§ **What to produce**:
Copy out all of the data below with no alterations.

Collected data:
<<<<

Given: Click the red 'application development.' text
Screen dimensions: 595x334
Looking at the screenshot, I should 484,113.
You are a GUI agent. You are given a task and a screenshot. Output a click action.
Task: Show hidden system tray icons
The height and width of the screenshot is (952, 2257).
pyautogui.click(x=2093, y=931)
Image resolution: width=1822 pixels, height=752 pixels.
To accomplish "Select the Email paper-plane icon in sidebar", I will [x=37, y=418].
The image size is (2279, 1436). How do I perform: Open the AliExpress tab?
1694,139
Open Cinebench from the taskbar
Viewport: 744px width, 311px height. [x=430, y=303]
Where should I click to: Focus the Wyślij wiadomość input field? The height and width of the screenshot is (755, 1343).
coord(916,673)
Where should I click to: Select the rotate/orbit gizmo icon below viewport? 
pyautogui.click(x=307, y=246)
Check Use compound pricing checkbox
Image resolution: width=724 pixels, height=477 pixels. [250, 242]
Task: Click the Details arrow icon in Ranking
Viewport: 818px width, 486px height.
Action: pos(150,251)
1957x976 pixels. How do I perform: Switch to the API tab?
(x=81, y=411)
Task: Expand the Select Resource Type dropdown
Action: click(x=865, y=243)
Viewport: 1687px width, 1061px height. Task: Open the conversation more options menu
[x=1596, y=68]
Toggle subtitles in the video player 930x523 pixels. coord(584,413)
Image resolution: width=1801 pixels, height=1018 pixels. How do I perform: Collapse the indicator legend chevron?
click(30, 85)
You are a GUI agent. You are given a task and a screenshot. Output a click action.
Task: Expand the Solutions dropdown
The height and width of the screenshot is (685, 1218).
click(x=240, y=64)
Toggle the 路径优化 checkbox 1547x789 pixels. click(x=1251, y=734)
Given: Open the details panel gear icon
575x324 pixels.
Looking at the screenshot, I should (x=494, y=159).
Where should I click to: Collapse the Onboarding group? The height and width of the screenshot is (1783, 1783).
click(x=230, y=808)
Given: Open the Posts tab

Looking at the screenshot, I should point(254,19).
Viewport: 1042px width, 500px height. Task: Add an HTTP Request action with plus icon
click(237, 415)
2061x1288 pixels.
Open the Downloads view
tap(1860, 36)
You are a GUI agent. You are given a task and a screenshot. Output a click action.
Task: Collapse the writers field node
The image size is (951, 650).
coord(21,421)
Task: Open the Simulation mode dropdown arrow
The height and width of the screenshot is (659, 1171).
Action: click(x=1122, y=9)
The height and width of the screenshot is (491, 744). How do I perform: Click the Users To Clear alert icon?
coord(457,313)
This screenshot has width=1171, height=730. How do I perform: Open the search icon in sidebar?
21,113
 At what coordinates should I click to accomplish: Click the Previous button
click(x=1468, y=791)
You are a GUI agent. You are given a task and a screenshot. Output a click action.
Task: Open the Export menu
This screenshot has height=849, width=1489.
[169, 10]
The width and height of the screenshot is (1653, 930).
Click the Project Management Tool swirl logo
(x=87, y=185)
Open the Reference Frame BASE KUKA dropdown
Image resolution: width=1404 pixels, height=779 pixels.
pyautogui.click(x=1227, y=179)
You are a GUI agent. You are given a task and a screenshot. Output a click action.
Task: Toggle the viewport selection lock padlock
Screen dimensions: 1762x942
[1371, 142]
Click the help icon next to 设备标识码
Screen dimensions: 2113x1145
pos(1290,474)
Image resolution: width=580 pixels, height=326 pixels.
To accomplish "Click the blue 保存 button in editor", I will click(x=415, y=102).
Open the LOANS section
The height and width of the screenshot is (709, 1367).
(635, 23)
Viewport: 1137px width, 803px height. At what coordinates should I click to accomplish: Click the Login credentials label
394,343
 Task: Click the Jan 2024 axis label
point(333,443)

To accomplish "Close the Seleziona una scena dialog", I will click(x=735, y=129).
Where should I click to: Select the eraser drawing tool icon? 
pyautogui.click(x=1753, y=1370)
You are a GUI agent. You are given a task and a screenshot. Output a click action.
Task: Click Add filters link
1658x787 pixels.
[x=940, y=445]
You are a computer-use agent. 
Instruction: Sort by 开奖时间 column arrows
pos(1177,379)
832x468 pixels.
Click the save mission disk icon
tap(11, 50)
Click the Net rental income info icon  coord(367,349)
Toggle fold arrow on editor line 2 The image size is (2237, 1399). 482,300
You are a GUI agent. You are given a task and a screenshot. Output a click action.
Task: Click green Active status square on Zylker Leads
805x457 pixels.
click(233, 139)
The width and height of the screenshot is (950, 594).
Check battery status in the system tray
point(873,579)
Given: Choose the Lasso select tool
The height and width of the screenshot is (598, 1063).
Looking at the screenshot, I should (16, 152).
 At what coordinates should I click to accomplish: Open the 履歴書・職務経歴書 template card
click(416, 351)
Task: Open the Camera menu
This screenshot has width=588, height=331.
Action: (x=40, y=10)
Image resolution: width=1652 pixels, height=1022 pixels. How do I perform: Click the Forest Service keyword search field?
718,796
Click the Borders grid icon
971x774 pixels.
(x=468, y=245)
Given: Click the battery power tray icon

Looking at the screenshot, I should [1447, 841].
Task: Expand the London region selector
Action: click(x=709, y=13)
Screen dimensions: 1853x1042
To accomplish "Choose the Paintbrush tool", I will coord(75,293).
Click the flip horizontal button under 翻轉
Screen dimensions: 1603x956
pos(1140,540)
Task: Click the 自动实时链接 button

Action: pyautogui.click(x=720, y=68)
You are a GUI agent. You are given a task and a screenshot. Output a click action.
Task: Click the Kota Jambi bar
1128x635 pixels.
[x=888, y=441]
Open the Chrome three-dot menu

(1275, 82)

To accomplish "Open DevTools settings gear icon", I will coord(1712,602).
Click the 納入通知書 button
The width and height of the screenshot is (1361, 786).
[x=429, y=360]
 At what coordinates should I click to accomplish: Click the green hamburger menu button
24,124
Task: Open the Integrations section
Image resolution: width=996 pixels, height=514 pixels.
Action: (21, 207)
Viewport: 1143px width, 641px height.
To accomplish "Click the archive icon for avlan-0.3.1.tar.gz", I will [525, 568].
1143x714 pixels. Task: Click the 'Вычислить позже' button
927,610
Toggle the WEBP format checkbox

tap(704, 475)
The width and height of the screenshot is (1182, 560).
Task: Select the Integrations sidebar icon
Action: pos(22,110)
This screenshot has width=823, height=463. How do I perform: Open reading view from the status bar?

>>>>

§ **Completed exercise**:
Given: Click the red 'application development.' text
Screen dimensions: 595x334
Looking at the screenshot, I should 484,113.
You are a GUI agent. You are given a task and a screenshot. Output a click action.
Task: Show hidden system tray icons
The height and width of the screenshot is (952, 2257).
pyautogui.click(x=2093, y=931)
Image resolution: width=1822 pixels, height=752 pixels.
To accomplish "Select the Email paper-plane icon in sidebar", I will [x=37, y=418].
The image size is (2279, 1436). How do I perform: Open the AliExpress tab?
1694,139
Open Cinebench from the taskbar
Viewport: 744px width, 311px height. [x=430, y=303]
Where should I click to: Focus the Wyślij wiadomość input field? The height and width of the screenshot is (755, 1343).
coord(916,673)
Where should I click to: Select the rotate/orbit gizmo icon below viewport? 
pyautogui.click(x=307, y=246)
Check Use compound pricing checkbox
Image resolution: width=724 pixels, height=477 pixels. [250, 242]
Task: Click the Details arrow icon in Ranking
Viewport: 818px width, 486px height.
Action: pos(150,251)
1957x976 pixels. How do I perform: Switch to the API tab?
(x=81, y=411)
Task: Expand the Select Resource Type dropdown
Action: click(x=865, y=243)
Viewport: 1687px width, 1061px height. Task: Open the conversation more options menu
[x=1596, y=68]
Toggle subtitles in the video player 930x523 pixels. coord(584,413)
Image resolution: width=1801 pixels, height=1018 pixels. How do I perform: Collapse the indicator legend chevron?
click(30, 85)
You are a GUI agent. You are given a task and a screenshot. Output a click action.
Task: Expand the Solutions dropdown
The height and width of the screenshot is (685, 1218).
click(x=240, y=64)
Toggle the 路径优化 checkbox 1547x789 pixels. click(x=1251, y=734)
Given: Open the details panel gear icon
575x324 pixels.
Looking at the screenshot, I should (x=494, y=159).
Where should I click to: Collapse the Onboarding group? The height and width of the screenshot is (1783, 1783).
click(x=230, y=808)
Given: Open the Posts tab

Looking at the screenshot, I should point(254,19).
Viewport: 1042px width, 500px height. Task: Add an HTTP Request action with plus icon
click(237, 415)
2061x1288 pixels.
Open the Downloads view
tap(1860, 36)
You are a GUI agent. You are given a task and a screenshot. Output a click action.
Task: Collapse the writers field node
The image size is (951, 650).
coord(21,421)
Task: Open the Simulation mode dropdown arrow
The height and width of the screenshot is (659, 1171).
Action: click(x=1122, y=9)
The height and width of the screenshot is (491, 744). How do I perform: Click the Users To Clear alert icon?
coord(457,313)
This screenshot has width=1171, height=730. How do I perform: Open the search icon in sidebar?
21,113
 At what coordinates should I click to accomplish: Click the Previous button
click(x=1468, y=791)
You are a GUI agent. You are given a task and a screenshot. Output a click action.
Task: Open the Export menu
This screenshot has height=849, width=1489.
[169, 10]
The width and height of the screenshot is (1653, 930).
Click the Project Management Tool swirl logo
(x=87, y=185)
Open the Reference Frame BASE KUKA dropdown
Image resolution: width=1404 pixels, height=779 pixels.
pyautogui.click(x=1227, y=179)
You are a GUI agent. You are given a task and a screenshot. Output a click action.
Task: Toggle the viewport selection lock padlock
Screen dimensions: 1762x942
[1371, 142]
Click the help icon next to 设备标识码
Screen dimensions: 2113x1145
pos(1290,474)
Image resolution: width=580 pixels, height=326 pixels.
To accomplish "Click the blue 保存 button in editor", I will click(x=415, y=102).
Open the LOANS section
The height and width of the screenshot is (709, 1367).
(635, 23)
Viewport: 1137px width, 803px height. At what coordinates should I click to accomplish: Click the Login credentials label
394,343
 Task: Click the Jan 2024 axis label
point(333,443)

To accomplish "Close the Seleziona una scena dialog", I will click(x=735, y=129).
Where should I click to: Select the eraser drawing tool icon? 
pyautogui.click(x=1753, y=1370)
You are a GUI agent. You are given a task and a screenshot. Output a click action.
Task: Click Add filters link
1658x787 pixels.
[x=940, y=445]
You are a computer-use agent. 
Instruction: Sort by 开奖时间 column arrows
pos(1177,379)
832x468 pixels.
Click the save mission disk icon
tap(11, 50)
Click the Net rental income info icon  coord(367,349)
Toggle fold arrow on editor line 2 The image size is (2237, 1399). 482,300
You are a GUI agent. You are given a task and a screenshot. Output a click action.
Task: Click green Active status square on Zylker Leads
805x457 pixels.
click(233, 139)
The width and height of the screenshot is (950, 594).
Check battery status in the system tray
point(873,579)
Given: Choose the Lasso select tool
The height and width of the screenshot is (598, 1063).
Looking at the screenshot, I should (16, 152).
 At what coordinates should I click to accomplish: Open the 履歴書・職務経歴書 template card
click(416, 351)
Task: Open the Camera menu
This screenshot has width=588, height=331.
Action: (x=40, y=10)
Image resolution: width=1652 pixels, height=1022 pixels. How do I perform: Click the Forest Service keyword search field?
718,796
Click the Borders grid icon
971x774 pixels.
(x=468, y=245)
Given: Click the battery power tray icon

Looking at the screenshot, I should [1447, 841].
Task: Expand the London region selector
Action: click(x=709, y=13)
Screen dimensions: 1853x1042
To accomplish "Choose the Paintbrush tool", I will coord(75,293).
Click the flip horizontal button under 翻轉
Screen dimensions: 1603x956
pos(1140,540)
Task: Click the 自动实时链接 button

Action: pyautogui.click(x=720, y=68)
You are a GUI agent. You are given a task and a screenshot. Output a click action.
Task: Click the Kota Jambi bar
1128x635 pixels.
[x=888, y=441]
Open the Chrome three-dot menu

(1275, 82)

To accomplish "Open DevTools settings gear icon", I will coord(1712,602).
Click the 納入通知書 button
The width and height of the screenshot is (1361, 786).
[x=429, y=360]
 At what coordinates should I click to accomplish: Click the green hamburger menu button
24,124
Task: Open the Integrations section
Image resolution: width=996 pixels, height=514 pixels.
Action: (21, 207)
Viewport: 1143px width, 641px height.
To accomplish "Click the archive icon for avlan-0.3.1.tar.gz", I will [525, 568].
1143x714 pixels. Task: Click the 'Вычислить позже' button
927,610
Toggle the WEBP format checkbox

tap(704, 475)
The width and height of the screenshot is (1182, 560).
Task: Select the Integrations sidebar icon
Action: pos(22,110)
This screenshot has width=823, height=463. How do I perform: Open reading view from the status bar?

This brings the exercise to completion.